::: MATERIAL PROVIDED

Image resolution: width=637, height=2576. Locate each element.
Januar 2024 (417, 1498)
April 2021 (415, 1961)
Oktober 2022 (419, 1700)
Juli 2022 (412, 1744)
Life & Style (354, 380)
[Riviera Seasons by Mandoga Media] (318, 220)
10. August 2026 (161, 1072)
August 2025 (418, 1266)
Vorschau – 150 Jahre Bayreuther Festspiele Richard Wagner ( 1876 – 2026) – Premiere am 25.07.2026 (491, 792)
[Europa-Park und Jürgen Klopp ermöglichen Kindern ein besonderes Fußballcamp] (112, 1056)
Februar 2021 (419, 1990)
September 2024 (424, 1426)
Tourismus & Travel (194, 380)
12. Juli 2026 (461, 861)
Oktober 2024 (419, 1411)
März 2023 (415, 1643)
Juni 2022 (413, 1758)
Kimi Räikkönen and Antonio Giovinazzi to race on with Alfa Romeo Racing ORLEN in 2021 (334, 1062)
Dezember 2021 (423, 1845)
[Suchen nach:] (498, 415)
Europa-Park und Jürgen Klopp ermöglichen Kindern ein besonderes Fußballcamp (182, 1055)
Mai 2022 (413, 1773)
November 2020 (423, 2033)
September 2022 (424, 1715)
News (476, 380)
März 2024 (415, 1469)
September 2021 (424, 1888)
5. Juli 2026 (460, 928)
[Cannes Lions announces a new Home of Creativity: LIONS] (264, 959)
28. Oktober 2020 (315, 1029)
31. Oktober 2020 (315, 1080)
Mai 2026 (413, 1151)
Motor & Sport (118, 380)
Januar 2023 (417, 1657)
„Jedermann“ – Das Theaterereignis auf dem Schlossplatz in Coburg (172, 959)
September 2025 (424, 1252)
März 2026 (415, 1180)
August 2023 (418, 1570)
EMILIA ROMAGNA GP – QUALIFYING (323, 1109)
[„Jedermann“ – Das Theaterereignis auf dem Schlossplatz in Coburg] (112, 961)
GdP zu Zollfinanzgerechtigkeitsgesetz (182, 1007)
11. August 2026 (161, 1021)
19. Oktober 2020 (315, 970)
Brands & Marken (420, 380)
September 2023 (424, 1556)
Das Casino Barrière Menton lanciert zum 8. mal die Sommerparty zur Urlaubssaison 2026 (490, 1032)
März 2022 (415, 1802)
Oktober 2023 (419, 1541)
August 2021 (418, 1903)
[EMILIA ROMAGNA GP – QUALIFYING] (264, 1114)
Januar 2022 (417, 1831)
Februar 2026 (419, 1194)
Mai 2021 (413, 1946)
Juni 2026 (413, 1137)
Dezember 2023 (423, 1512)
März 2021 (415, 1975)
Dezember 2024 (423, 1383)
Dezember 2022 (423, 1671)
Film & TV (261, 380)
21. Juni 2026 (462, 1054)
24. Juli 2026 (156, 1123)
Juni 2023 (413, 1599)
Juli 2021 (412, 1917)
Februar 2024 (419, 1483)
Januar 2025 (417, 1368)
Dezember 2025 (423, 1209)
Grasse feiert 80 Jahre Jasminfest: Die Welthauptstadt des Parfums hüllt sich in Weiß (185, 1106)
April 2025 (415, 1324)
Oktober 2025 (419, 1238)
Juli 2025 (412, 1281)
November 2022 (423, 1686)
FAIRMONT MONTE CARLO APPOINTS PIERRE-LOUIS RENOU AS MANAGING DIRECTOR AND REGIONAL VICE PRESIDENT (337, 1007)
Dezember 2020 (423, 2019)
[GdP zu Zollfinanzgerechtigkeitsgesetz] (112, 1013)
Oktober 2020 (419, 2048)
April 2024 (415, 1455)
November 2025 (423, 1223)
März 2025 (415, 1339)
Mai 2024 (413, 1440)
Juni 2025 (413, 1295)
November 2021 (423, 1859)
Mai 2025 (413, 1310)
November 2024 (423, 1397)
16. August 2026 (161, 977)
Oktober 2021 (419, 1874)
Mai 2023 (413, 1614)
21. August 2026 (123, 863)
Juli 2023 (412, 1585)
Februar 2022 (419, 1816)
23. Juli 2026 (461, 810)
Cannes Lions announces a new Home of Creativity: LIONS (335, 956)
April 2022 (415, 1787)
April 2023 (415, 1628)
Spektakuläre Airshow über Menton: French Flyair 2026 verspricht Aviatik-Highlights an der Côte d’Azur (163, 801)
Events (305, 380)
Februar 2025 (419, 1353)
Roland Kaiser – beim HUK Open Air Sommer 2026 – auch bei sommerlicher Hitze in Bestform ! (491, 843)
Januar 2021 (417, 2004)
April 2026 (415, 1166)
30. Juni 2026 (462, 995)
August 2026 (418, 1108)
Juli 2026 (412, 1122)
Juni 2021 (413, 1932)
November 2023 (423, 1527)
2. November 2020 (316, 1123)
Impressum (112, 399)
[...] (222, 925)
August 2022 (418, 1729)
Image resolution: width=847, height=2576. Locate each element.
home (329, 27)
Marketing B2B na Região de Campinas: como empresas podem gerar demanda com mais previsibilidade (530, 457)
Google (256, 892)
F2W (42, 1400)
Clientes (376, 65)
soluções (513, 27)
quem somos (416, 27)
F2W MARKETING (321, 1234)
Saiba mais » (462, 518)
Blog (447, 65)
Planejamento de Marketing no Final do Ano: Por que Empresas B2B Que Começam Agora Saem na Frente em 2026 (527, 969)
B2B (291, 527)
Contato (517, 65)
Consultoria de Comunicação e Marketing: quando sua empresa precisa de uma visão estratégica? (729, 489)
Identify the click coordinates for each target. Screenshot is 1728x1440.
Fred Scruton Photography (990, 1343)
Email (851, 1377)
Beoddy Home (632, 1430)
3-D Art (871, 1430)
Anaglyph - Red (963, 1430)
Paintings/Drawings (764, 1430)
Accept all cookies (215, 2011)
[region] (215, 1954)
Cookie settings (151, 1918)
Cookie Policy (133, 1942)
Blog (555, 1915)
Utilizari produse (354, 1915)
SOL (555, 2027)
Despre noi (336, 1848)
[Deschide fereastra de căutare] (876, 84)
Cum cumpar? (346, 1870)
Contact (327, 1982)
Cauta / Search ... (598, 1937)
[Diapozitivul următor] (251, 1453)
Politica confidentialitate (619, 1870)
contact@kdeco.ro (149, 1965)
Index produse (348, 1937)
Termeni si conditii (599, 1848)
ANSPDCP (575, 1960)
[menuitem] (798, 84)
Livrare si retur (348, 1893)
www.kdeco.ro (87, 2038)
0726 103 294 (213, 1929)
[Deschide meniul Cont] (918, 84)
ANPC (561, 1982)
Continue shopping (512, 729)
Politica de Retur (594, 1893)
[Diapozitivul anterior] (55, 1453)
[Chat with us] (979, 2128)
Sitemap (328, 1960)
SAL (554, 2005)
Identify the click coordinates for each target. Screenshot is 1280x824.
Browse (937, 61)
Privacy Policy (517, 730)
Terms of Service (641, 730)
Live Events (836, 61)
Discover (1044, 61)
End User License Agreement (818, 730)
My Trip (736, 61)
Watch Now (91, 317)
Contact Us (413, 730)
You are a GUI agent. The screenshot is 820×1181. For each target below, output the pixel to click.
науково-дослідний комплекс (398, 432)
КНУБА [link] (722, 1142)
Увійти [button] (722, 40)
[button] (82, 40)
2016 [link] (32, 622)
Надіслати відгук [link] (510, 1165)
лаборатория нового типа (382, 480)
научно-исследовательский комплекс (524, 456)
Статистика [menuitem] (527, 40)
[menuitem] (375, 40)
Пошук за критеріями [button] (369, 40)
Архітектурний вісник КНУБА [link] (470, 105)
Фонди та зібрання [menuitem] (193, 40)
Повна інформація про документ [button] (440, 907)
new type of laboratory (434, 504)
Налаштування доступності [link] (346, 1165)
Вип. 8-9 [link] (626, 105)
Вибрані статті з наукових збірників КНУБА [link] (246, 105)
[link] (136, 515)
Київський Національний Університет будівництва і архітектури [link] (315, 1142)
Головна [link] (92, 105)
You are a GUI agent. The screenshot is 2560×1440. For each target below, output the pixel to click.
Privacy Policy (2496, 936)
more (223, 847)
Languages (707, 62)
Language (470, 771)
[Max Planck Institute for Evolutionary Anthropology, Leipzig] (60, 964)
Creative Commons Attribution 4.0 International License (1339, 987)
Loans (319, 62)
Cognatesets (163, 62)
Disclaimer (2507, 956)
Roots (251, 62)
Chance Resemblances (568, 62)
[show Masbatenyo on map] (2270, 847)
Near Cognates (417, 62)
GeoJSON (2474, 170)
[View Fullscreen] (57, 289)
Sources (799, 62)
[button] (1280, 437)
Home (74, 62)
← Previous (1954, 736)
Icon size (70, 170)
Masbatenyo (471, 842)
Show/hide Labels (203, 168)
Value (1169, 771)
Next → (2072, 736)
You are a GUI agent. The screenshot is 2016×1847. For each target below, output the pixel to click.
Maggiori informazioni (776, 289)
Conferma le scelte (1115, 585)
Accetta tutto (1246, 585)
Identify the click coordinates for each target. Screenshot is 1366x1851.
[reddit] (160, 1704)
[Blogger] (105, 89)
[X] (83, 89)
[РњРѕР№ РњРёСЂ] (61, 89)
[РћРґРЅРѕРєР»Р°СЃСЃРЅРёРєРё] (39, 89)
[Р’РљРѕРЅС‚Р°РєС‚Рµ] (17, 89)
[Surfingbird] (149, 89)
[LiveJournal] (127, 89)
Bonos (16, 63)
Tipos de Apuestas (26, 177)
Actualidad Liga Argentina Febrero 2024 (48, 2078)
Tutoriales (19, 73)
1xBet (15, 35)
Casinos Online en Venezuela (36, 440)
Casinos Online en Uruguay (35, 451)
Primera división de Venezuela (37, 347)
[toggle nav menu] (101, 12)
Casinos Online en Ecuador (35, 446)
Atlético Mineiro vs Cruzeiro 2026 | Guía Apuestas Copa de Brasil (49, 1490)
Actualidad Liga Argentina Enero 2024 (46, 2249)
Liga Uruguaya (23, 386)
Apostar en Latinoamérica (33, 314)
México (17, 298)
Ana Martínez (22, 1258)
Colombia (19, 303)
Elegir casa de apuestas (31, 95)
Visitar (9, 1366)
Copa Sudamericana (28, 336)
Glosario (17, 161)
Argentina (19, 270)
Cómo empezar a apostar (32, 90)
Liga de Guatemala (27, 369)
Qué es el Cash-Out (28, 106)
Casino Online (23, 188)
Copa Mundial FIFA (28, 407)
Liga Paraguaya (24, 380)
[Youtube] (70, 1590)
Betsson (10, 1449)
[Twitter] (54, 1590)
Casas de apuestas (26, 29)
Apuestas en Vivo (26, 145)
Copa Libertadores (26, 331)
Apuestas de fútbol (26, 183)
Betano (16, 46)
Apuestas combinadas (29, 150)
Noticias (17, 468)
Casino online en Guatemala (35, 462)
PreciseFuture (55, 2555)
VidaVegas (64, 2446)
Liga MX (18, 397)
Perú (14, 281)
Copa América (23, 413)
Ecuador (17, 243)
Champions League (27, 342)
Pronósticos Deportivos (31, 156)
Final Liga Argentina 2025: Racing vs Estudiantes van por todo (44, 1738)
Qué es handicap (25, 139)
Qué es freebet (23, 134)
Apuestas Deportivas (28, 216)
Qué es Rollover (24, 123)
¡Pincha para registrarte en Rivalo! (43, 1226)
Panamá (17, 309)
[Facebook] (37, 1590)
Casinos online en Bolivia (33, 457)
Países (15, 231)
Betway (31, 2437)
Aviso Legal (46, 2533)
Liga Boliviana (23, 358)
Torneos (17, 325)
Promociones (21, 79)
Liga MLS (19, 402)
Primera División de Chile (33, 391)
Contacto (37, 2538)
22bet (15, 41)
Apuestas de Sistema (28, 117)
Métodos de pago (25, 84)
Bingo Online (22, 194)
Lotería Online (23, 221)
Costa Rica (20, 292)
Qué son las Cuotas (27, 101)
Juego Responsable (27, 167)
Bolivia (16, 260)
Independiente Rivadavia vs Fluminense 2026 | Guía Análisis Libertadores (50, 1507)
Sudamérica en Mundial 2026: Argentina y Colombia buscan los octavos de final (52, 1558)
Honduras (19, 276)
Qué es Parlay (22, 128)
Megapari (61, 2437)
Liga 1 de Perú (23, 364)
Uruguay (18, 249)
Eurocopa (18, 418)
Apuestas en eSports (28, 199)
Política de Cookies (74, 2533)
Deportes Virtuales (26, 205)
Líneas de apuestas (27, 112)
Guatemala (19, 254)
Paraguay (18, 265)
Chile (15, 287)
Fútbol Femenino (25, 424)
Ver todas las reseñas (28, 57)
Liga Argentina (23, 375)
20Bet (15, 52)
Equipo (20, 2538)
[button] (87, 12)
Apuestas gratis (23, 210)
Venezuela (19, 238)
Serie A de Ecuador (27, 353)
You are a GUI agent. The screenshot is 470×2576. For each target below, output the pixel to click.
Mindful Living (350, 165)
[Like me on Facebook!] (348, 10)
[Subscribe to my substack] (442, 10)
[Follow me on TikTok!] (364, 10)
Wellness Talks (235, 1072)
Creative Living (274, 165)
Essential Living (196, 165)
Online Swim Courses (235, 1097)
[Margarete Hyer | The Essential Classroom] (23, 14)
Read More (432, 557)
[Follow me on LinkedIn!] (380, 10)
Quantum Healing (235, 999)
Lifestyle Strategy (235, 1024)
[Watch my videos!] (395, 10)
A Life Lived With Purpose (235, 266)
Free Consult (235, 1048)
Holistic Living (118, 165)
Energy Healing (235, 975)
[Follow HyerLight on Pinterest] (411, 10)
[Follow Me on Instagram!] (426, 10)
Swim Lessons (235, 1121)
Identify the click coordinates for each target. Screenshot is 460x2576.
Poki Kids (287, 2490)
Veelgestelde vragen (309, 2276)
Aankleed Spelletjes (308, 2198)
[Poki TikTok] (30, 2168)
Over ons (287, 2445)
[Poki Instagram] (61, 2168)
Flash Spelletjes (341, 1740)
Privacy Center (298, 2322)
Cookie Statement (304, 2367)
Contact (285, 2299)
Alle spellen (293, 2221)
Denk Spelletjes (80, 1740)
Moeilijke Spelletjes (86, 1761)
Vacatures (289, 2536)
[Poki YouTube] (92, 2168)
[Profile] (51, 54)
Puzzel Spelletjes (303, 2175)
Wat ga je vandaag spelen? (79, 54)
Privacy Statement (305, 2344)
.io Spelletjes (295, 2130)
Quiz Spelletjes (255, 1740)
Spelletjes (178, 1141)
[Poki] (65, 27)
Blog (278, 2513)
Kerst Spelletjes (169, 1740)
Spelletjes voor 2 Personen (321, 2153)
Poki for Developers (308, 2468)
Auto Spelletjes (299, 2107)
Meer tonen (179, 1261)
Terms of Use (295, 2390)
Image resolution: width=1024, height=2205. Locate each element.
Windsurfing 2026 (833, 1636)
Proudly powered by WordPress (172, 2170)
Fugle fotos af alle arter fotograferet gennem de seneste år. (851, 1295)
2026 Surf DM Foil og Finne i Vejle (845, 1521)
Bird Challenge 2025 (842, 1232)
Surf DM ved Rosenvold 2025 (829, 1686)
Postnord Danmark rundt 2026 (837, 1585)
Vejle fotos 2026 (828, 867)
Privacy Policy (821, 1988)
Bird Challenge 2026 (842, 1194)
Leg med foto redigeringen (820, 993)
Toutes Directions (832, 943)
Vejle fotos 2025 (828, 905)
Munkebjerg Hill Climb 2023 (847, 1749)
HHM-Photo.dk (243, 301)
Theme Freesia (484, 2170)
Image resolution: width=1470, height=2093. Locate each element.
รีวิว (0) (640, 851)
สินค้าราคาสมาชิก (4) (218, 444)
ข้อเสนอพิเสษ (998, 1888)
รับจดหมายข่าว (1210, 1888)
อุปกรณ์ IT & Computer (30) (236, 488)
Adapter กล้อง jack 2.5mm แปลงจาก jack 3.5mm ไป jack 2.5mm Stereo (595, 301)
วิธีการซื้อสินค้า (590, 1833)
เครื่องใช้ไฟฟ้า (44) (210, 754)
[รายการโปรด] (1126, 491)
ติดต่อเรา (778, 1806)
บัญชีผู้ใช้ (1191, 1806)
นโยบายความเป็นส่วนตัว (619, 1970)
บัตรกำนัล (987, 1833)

::::::

**WORK TO BE COMPLETED**
Only one number is wanted: how many lines of the listing above hold the word "EMILIA".

**OUTPUT FOR THIS EXERCISE**
2